L’éthique sacrificielle ou comment faire face à l’absurdité de l’existence


Auteur : Jean

Auteur : Jean


« Pourquoi suis-je ici ? Que dois-je faire ? La vie a-t-elle un sens ? » me demande désespérément un inconnu assis à mes côtés sur un banc, dans un parc quelconque (ah ! l’étonnement !). Son regard vide et son teint livide traduisent une nausée prochaine, voire imminente. Que répondre sans l’abîmer davantage ? Peu importe, il se tait à présent... mais il s’y remet de nouveau ! « A quoi bon ? Pourquoi ? Comment faire ? A quoi bon... » Alors, armé, je lui balance un regard et me lance : « Mon vieux, je vais tâcher de te répondre mais ne tremble pas, ne pleure pas car les larmes empêchent de voir le monde ! » Contemplant les passants et leurs visages multiples, je prends une voix remplie de gravité :

    « Tu ressens inévitablement une angoisse existentielle et une incapacité à vivre liée à l’absurdité, non pas de ton existence, mais de l’existence en général. L’origine de ton angoisse tient au fait qu’il existe des puissances en toi, et en chaque être d’ailleurs, qui tendent vers un but alors même qu’il n’existe pas de raison objective dans le monde. Tu vis dans un monde où tout est tendance mais où la puissance qui met en mouvement chaque chose, la Volonté, est dénuée de finalité. Le sentiment d’absurdité ne repose pas sur une totale absence de sens, une totale absence de finalité, mais elle repose sur un paradoxe : nous vivons, mon frère, dans un univers où il n’y a pas de fins mais où tout est organisé en vue d’une fin.
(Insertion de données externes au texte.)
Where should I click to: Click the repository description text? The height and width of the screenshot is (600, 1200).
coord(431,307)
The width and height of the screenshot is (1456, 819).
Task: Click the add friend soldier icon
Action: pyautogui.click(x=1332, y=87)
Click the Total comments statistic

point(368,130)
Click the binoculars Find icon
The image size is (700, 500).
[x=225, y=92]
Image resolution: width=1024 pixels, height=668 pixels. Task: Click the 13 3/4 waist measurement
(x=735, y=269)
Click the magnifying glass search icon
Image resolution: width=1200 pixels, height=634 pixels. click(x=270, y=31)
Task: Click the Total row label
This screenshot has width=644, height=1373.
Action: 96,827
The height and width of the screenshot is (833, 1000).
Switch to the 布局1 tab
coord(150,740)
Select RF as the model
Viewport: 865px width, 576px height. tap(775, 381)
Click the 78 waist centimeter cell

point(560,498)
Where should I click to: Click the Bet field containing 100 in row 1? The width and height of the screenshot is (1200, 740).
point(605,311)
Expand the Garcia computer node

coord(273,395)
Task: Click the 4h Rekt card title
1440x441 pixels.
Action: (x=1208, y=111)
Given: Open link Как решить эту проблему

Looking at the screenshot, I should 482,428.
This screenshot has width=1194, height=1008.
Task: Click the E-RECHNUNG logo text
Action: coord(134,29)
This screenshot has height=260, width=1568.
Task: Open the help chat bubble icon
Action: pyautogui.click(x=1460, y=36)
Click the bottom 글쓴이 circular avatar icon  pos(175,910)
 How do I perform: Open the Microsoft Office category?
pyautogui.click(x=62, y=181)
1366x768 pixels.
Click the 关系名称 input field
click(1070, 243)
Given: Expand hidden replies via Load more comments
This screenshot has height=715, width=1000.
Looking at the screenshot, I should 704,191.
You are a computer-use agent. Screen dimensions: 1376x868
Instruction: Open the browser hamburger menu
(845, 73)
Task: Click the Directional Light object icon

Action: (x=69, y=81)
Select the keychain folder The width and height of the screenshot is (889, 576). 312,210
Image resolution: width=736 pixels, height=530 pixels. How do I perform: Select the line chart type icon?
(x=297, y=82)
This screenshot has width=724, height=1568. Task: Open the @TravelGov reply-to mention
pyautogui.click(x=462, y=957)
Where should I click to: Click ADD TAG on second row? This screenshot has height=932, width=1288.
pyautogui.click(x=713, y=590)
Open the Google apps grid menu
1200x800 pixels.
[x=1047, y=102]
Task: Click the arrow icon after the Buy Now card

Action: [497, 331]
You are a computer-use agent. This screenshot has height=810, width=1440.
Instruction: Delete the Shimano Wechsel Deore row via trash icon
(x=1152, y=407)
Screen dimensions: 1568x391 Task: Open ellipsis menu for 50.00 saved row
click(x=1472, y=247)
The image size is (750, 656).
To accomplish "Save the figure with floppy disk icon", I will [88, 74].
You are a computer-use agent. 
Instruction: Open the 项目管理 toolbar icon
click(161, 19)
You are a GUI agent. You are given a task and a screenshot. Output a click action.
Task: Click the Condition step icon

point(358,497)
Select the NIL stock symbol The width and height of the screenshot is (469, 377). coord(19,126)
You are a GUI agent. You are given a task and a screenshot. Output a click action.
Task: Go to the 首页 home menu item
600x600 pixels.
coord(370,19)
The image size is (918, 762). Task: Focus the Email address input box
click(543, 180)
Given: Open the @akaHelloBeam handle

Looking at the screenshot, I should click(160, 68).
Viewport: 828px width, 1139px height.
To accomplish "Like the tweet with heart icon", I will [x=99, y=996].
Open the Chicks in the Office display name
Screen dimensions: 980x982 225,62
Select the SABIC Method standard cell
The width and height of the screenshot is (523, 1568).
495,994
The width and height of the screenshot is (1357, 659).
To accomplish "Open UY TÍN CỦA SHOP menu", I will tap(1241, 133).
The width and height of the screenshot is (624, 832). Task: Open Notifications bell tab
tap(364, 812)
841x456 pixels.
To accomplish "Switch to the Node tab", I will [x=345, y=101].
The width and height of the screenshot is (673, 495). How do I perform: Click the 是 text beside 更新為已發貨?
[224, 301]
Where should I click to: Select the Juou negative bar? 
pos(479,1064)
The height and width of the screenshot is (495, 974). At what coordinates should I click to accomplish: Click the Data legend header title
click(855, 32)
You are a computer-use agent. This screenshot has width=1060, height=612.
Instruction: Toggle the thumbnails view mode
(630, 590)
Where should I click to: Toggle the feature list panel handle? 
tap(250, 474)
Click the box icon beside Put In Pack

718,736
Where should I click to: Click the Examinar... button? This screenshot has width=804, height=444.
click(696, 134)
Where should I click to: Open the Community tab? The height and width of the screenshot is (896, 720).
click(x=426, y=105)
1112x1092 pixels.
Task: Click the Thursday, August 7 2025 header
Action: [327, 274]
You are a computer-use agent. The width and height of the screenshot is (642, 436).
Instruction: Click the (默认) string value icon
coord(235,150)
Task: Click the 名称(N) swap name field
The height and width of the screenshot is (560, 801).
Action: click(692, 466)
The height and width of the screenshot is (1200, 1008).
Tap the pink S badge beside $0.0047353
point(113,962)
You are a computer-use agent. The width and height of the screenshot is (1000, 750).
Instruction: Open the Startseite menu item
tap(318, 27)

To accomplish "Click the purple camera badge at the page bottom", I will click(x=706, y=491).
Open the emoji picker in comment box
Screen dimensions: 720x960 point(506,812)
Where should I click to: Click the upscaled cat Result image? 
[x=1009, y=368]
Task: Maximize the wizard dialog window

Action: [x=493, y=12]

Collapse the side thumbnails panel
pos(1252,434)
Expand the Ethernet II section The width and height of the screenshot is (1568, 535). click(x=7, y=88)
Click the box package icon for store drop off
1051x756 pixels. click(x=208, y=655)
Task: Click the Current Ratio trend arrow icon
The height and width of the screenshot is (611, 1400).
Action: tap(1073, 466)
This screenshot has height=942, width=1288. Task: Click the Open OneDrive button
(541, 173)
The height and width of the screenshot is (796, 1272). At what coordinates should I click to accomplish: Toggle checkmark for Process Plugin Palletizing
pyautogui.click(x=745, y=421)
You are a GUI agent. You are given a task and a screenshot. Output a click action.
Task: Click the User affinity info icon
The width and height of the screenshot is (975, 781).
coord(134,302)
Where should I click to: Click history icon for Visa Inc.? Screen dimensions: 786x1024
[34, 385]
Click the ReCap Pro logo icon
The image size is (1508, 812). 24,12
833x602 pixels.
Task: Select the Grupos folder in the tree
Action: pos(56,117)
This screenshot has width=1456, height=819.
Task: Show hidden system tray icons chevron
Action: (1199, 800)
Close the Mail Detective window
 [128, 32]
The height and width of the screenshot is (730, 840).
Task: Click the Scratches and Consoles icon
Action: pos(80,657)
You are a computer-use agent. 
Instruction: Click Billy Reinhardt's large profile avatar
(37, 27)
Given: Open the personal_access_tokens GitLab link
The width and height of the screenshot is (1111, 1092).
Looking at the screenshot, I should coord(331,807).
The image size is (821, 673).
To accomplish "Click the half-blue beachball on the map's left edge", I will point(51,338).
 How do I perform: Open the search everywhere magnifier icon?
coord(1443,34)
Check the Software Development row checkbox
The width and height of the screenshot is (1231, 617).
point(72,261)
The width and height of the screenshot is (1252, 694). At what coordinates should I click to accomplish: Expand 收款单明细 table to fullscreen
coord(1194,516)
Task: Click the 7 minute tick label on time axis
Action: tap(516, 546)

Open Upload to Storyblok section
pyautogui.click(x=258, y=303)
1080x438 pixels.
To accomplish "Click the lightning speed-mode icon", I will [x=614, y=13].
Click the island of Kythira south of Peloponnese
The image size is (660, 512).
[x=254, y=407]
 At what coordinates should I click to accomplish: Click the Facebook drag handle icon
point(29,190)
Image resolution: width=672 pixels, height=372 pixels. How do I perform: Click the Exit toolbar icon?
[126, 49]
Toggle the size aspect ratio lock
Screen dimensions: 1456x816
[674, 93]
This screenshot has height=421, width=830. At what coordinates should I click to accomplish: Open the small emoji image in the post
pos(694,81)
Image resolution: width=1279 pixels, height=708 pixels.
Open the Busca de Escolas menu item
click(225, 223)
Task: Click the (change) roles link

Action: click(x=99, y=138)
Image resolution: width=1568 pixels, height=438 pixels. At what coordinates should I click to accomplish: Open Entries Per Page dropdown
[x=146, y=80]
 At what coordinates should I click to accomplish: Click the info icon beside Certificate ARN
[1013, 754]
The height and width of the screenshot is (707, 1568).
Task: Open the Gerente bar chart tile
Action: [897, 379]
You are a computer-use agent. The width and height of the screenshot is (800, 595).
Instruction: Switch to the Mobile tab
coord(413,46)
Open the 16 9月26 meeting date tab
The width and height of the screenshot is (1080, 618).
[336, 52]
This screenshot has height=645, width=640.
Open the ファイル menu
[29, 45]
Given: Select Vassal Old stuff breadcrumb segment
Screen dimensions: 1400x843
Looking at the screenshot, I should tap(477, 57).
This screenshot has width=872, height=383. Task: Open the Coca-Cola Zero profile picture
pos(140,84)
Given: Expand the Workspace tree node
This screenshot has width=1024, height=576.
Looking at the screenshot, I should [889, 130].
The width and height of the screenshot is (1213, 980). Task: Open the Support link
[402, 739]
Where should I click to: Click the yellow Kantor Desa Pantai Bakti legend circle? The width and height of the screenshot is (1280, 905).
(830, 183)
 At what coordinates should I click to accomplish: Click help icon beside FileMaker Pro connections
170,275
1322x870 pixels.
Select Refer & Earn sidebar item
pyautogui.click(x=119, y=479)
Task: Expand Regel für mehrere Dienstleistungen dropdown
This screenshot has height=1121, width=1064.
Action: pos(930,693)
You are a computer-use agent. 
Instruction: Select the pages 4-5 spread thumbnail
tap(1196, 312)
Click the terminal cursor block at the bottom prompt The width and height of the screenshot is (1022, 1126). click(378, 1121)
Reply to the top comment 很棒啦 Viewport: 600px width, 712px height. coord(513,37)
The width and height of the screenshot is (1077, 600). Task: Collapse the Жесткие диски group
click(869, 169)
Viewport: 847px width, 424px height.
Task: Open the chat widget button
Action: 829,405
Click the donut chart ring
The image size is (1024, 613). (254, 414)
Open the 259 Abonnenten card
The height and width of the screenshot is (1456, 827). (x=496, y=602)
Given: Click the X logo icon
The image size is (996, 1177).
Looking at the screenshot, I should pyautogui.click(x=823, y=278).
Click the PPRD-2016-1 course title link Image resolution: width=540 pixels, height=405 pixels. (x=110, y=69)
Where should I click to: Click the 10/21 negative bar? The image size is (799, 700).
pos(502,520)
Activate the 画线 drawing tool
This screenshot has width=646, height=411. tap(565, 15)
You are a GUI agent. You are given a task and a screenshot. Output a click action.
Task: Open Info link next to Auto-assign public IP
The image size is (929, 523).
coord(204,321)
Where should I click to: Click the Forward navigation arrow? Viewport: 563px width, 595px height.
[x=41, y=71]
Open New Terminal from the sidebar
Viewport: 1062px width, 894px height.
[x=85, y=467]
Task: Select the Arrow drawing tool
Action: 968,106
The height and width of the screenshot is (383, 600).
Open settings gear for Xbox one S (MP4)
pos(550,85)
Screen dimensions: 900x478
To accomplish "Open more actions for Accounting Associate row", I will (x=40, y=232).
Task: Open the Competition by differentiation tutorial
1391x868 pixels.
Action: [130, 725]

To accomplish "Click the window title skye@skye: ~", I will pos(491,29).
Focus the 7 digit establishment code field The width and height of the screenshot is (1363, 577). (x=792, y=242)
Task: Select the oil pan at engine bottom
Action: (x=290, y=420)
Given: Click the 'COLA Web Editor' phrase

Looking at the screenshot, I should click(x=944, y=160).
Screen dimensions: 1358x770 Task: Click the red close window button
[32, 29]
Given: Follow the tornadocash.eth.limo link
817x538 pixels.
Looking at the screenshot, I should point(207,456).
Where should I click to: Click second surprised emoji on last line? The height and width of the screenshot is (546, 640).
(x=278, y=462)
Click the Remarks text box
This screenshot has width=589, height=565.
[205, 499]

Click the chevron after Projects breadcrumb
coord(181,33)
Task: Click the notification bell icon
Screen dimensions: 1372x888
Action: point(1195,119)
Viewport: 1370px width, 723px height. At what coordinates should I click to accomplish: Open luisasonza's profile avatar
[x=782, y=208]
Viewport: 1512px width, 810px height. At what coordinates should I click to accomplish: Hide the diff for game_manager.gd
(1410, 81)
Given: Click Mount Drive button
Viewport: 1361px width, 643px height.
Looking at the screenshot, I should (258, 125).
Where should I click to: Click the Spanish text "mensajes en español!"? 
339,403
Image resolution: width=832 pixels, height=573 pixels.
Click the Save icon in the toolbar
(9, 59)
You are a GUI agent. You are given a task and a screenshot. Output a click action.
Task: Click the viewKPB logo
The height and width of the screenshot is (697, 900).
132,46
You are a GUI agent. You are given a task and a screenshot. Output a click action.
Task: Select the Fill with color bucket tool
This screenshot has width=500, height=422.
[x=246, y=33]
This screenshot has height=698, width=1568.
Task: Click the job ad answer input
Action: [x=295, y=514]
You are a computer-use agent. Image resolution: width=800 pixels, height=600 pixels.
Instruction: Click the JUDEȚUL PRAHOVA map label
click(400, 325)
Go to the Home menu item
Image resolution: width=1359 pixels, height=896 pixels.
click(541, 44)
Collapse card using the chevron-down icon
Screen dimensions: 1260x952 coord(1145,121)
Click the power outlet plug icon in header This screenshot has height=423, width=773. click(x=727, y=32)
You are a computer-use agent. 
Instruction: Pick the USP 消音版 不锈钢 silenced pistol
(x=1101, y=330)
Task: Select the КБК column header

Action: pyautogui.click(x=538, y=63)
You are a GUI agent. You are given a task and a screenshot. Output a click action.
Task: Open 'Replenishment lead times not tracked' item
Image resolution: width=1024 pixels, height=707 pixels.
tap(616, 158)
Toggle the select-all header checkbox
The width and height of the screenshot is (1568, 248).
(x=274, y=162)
Donc, deux principes incompatibles cohabitent... Ce qui est le plus terrible est par conséquent de se rendre compte qu’il n’y a ni cause ni finalité dans le monde, c’est-à-dire qu’il n’y ait aucune raison à son existence et qu’il ne suive aucun but précis : le monde se déploie de façon hasardeuse et pourtant ! tout ce qui nous entoure semble tendre vers un objectif... C’est à partir de cette découverte, la découverte de l’absence de fins et de causes au monde alors même qu’il semble tendre vers une fin et qu’il semble nécessaire, que nos désirs se transforment en phénomènes absurdes. »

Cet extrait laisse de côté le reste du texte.